From owner-freebsd-hackers  Fri Jan 31 09:40:30 1997
Return-Path: <owner-hackers>
Received: (from root@localhost)
          by freefall.freebsd.org (8.8.5/8.8.5) id JAA03084
          for hackers-outgoing; Fri, 31 Jan 1997 09:40:30 -0800 (PST)
Received: from phaeton.artisoft.com (phaeton.Artisoft.COM [198.17.250.211])
          by freefall.freebsd.org (8.8.5/8.8.5) with SMTP id JAA03073
          for <hackers@freefall.freebsd.org>; Fri, 31 Jan 1997 09:40:18 -0800 (PST)
Received: (from terry@localhost) by phaeton.artisoft.com (8.6.11/8.6.9) id KAA03009; Fri, 31 Jan 1997 10:38:37 -0700
From: Terry Lambert <terry@lambert.org>
Message-Id: <199701311738.KAA03009@phaeton.artisoft.com>
Subject: Re: performance puzzler
To: ajones@ctron.com (Alexander Seth Jones)
Date: Fri, 31 Jan 1997 10:38:37 -0700 (MST)
Cc: hackers@freefall.freebsd.org
In-Reply-To: <32F20D0B.6385@ctron.com> from "Alexander Seth Jones" at Jan 31, 97 10:17:31 am
X-Mailer: ELM [version 2.4 PL24]
MIME-Version: 1.0
Content-Type: text/plain; charset=US-ASCII
Content-Transfer-Encoding: 7bit
Sender: owner-hackers@FreeBSD.ORG
X-Loop: FreeBSD.org
Precedence: bulk

>   The code consists of protocol messages being encoded into a byte
> stream, and then decoded back into a C++ object.  One of the messages is
> 200 bytes in length, and I successfully decode it, do all error
> checking, etc., in about 0.5 milliseconds.  This is without -O, and with
> -m486 and -ggdb.  The hardware is an Intel 486-66, running
> 2.1.5-RELEASE.
> 
>   The puzzling thing comes when I try to run the test at home on my AMD
> 486-120, running 2.1.0-RELEASE.  It runs the test in 0.6 milliseconds!!

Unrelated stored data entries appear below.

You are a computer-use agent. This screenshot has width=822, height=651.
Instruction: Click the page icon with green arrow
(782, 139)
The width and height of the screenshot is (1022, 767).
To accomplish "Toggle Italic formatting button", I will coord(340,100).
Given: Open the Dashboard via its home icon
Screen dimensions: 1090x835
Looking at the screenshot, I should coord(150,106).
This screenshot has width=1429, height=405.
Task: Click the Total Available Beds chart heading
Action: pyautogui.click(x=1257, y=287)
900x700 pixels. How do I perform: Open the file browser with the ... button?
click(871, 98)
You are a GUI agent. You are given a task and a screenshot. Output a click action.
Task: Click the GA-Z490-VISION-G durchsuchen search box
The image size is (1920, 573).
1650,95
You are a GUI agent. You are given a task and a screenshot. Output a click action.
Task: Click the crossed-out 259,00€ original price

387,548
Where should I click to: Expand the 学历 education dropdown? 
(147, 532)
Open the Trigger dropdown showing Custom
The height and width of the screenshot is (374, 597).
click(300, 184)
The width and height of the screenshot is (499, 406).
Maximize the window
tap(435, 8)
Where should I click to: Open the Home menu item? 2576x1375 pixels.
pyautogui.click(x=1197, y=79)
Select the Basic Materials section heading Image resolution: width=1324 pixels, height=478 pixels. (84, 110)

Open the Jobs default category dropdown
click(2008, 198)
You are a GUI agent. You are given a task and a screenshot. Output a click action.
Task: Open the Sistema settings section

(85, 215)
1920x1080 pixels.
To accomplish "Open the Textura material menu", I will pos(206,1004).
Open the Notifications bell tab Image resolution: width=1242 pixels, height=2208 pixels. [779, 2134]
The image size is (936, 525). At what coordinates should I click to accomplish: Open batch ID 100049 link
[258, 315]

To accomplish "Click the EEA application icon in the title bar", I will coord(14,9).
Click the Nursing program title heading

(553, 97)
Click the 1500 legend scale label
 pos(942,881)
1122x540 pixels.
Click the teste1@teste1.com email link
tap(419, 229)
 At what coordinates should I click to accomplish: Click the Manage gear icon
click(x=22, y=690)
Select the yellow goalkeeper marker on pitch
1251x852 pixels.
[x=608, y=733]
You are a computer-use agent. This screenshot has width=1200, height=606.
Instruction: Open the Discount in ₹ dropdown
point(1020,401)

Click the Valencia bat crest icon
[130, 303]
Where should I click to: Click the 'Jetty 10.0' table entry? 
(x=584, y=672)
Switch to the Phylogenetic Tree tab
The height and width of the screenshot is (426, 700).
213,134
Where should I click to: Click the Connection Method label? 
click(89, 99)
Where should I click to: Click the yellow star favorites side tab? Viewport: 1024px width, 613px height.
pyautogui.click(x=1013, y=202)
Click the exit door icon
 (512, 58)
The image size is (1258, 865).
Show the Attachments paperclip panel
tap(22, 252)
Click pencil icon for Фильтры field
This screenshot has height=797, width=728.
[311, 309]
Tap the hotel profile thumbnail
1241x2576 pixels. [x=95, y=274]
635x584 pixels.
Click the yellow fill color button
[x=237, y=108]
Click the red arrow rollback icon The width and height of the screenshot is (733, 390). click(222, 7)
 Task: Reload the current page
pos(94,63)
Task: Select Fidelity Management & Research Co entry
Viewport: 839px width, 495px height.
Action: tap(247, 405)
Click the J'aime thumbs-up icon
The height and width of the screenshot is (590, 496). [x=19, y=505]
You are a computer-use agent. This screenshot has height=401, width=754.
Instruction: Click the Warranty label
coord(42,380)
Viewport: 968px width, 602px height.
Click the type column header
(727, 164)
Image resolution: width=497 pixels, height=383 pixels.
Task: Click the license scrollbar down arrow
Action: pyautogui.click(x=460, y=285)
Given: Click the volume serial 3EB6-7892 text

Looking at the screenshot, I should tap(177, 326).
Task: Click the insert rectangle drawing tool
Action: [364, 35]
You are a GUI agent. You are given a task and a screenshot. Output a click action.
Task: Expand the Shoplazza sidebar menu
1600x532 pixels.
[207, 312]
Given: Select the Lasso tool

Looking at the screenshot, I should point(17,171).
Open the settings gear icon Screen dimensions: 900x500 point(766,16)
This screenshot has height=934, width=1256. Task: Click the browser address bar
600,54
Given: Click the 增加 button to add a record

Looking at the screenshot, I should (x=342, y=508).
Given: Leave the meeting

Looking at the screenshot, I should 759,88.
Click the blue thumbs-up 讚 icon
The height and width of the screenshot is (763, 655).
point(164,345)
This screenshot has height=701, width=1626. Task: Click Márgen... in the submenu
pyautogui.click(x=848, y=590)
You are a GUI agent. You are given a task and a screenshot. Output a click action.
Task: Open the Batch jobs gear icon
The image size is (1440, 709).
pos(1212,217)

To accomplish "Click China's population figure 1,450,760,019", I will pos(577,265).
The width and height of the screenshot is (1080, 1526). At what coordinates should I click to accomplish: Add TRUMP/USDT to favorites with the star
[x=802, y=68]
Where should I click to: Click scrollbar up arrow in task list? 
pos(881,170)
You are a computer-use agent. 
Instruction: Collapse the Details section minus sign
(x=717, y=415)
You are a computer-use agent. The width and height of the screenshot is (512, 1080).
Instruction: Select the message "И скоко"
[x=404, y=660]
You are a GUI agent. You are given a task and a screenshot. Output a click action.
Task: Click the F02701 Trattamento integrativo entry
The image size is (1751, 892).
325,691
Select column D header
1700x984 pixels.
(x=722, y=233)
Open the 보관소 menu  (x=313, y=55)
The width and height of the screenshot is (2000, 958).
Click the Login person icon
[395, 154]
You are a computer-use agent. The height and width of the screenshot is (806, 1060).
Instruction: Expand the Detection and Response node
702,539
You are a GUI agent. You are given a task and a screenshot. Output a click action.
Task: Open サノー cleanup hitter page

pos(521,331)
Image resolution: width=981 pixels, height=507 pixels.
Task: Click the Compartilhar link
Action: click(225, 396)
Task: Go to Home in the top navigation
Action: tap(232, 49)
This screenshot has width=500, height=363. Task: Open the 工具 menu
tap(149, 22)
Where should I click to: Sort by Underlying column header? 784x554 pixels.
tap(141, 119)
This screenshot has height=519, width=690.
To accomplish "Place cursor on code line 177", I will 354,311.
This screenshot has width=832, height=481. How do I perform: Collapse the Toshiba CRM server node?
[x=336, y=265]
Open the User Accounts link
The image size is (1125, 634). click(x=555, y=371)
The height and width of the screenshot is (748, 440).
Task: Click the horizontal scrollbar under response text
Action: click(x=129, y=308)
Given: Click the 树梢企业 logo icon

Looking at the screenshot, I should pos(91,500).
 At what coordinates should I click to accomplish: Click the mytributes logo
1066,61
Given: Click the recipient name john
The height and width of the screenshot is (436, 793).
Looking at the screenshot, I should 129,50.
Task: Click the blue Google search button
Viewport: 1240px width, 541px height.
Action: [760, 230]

Divide each clock speed by increasing integer values starting with 1
until the result is less than or equal to 33.  This is your max bus
speed possible for the system.  An easy way to do this is magnitude
based arithmatic (yes, I own a slide-rule):

exp(log(120)%log(33)) = 30
exp(log(66)%log(33)) = 33

Your bus on the 120 is 3MHz slower than the bus on the 66.  What you
are doing is not I/O bound, it is CPU bound.

It is a common mistake to believe that a clock multiplied CPU will make
everything faster, and frequently people trade down bus speed to trade
up CPU speed.  In point of fact, access to everything but L1 is done
at bus speed, not CPU speed, and access to non-L1, non-L2 potentially
causes I/O wait states.


These are the results you should expect on I/O bound operations, even
on CPU's from the same chipmask.

There may be AMD-specific instruction speed difference on top of this.


					Regards,
					Terry Lambert
					terry@lambert.org
---
Any opinions in this posting are my own and not those of my present
or previous employers.